After another complete uninstall/delete, I installed another fresh instance of PMS - didn’t replace anything with my backup, and tried to connect with my Movies folder on one of my external drives. It started to re-ingest the movies, but not the preferred posters, collections, backgrounds, title cards (all the days of custom work). Stopped that mid-process and am asking if there’s a way to get the best of both worlds - a fresh set of connections to my libraries WITH all my prior work on custom posters, collections, etc restored. My hypothesis is this involves a combination of fresh install and re-established library connections, PLUS selective replacement of certain files from Application support, maybe some parameters?

In the meantime, I do know how to replicate the conditions that resulted in the insta-crash, so I will try your suggestion to collect OS-level error messages and will post here to see if they provide additional insight.

After trying Tom’s suggestion above, I re-created the conditions which caused the insta-crash and looked at OS level error message in the Terminal window. It appears I have a “malformed database schema”.

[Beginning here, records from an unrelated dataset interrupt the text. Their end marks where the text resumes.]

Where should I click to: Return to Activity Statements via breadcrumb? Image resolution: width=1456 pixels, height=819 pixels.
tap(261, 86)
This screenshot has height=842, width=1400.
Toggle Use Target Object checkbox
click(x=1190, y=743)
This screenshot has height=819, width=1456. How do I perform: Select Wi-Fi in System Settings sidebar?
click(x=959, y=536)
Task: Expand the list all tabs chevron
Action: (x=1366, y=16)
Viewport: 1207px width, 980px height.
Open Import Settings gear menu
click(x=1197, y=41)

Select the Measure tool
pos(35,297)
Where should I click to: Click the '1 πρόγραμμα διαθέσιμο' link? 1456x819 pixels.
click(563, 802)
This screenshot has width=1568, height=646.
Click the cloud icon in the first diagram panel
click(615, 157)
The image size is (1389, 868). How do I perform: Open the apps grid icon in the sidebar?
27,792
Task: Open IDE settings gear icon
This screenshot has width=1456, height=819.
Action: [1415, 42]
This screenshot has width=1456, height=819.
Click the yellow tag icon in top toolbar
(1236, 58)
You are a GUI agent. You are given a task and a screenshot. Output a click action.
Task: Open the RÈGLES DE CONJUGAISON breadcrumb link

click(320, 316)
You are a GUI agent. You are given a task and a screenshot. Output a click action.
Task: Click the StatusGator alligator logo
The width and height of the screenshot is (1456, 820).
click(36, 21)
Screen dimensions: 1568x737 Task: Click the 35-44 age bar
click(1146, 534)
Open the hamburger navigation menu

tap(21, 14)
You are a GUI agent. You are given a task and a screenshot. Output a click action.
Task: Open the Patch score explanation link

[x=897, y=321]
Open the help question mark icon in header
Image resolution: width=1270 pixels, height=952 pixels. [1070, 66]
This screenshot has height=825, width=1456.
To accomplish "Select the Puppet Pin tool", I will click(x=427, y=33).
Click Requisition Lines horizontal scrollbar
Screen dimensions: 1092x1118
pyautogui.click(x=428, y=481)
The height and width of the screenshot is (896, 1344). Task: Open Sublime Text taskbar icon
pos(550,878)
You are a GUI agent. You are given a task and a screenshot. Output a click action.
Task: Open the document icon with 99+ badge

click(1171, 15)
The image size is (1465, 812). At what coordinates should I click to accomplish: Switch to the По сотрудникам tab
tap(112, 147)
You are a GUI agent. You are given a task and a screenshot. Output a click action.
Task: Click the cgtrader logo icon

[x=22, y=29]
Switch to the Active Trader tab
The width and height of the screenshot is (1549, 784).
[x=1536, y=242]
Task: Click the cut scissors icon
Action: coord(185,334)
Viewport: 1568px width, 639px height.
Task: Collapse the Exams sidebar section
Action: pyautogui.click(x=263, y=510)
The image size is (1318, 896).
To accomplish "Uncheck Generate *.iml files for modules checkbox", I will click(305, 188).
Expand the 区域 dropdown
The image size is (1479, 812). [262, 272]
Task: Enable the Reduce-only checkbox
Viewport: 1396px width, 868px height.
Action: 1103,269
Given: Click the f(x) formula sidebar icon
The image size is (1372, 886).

Back to my other question - is there a way to combine a fresh install with a restoration of some elements of my backup to bring back the bespoke work/media for posters, collections, backgrounds and title cards?

Sounds like the active database backup is corrupted. As I wrote, this can happen when restoring the directory from a Time Machine backup, or if your server got stopped while writing to the database.

You can attempt to repair the database, e.g. using this script:

Alternatively you can try to restore a database backup created as a scheduled job by your PMS (if enabled):
https://support.plex.tv/articles/202485658-restore-a-database-backed-up-via-scheduled-tasks/

I tried the second technique on a backup database from prior to the crash, which restored what seems to be about 80% of things. I’ll take it! Not very comfortable with command line stuff.

Missing is artwork and contents for all my smart collections and random posters, backgrounds and title cards from movies and TV shows. A refresh of metadata for the Music section brought back all the cover art from the CDs I scanned.

So lesson learned is to be more fastidious on backing stuff up as it appears PMS is pretty fragile, and can cost you a lot of bespoke work if it goes kaput.

Another lesson is to keep a backup copy (away from PMS entirely) of all bespoke posters, backgrounds , title cards and genre posters as an inexplicable random number of them can “go missing” after a crash, even after restoring from a backup. Searching for these local files just comes up missing. Refreshing metadata for a library replaces your custom posters with ones from the internet, which may be a setting I need to tweak somewhere.

Anyhoo - I’m glad I don’t have to re-do EVERYthing, so I greatly appreciate the pointers, Tom!